* INSTRUCTION *
In the records below, please change every "Tap" to "Press" and repeat all the lines with nothing else altered.

## start

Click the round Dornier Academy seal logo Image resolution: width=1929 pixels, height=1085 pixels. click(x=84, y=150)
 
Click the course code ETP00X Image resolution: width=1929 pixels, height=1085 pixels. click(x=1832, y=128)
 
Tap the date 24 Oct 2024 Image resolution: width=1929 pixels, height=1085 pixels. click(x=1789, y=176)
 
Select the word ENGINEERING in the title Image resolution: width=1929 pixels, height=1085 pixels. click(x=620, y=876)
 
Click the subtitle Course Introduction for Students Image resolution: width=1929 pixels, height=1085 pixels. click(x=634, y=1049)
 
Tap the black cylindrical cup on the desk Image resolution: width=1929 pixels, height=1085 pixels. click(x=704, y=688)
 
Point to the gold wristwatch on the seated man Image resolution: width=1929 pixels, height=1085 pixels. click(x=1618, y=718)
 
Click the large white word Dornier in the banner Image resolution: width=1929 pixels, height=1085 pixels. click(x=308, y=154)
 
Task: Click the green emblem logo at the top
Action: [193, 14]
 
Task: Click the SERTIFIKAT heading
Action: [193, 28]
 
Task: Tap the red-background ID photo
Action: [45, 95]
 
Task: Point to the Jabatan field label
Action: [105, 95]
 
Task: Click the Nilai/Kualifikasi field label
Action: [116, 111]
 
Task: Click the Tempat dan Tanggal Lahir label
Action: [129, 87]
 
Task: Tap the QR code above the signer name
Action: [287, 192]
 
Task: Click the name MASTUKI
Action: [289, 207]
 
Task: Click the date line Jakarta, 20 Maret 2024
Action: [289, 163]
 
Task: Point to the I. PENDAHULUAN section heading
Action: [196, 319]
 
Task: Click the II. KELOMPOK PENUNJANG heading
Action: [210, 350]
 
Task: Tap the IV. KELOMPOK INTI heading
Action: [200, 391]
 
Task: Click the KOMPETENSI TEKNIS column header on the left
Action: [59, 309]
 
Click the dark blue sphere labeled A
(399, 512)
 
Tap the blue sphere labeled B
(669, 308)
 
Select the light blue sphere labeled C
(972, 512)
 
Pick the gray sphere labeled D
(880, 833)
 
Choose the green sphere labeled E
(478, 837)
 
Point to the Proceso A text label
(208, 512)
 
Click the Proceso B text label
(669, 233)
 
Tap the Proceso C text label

## end

* CORRECT OUTPUT *
Click the round Dornier Academy seal logo Image resolution: width=1929 pixels, height=1085 pixels. click(x=84, y=150)
 
Click the course code ETP00X Image resolution: width=1929 pixels, height=1085 pixels. click(x=1832, y=128)
 
Press the date 24 Oct 2024 Image resolution: width=1929 pixels, height=1085 pixels. click(x=1789, y=176)
 
Select the word ENGINEERING in the title Image resolution: width=1929 pixels, height=1085 pixels. click(x=620, y=876)
 
Click the subtitle Course Introduction for Students Image resolution: width=1929 pixels, height=1085 pixels. click(x=634, y=1049)
 
Press the black cylindrical cup on the desk Image resolution: width=1929 pixels, height=1085 pixels. click(x=704, y=688)
 
Point to the gold wristwatch on the seated man Image resolution: width=1929 pixels, height=1085 pixels. click(x=1618, y=718)
 
Click the large white word Dornier in the banner Image resolution: width=1929 pixels, height=1085 pixels. click(x=308, y=154)
 
Task: Click the green emblem logo at the top
Action: [193, 14]
 
Task: Click the SERTIFIKAT heading
Action: [193, 28]
 
Task: Press the red-background ID photo
Action: [45, 95]
 
Task: Point to the Jabatan field label
Action: [105, 95]
 
Task: Click the Nilai/Kualifikasi field label
Action: [116, 111]
 
Task: Click the Tempat dan Tanggal Lahir label
Action: [129, 87]
 
Task: Press the QR code above the signer name
Action: [287, 192]
 
Task: Click the name MASTUKI
Action: [289, 207]
 
Task: Click the date line Jakarta, 20 Maret 2024
Action: [289, 163]
 
Task: Point to the I. PENDAHULUAN section heading
Action: [196, 319]
 
Task: Click the II. KELOMPOK PENUNJANG heading
Action: [210, 350]
 
Task: Press the IV. KELOMPOK INTI heading
Action: [200, 391]
 
Task: Click the KOMPETENSI TEKNIS column header on the left
Action: [59, 309]
 
Click the dark blue sphere labeled A
(399, 512)
 
Press the blue sphere labeled B
(669, 308)
 
Select the light blue sphere labeled C
(972, 512)
 
Pick the gray sphere labeled D
(880, 833)
 
Choose the green sphere labeled E
(478, 837)
 
Point to the Proceso A text label
(208, 512)
 
Click the Proceso B text label
(669, 233)
 
Press the Proceso C text label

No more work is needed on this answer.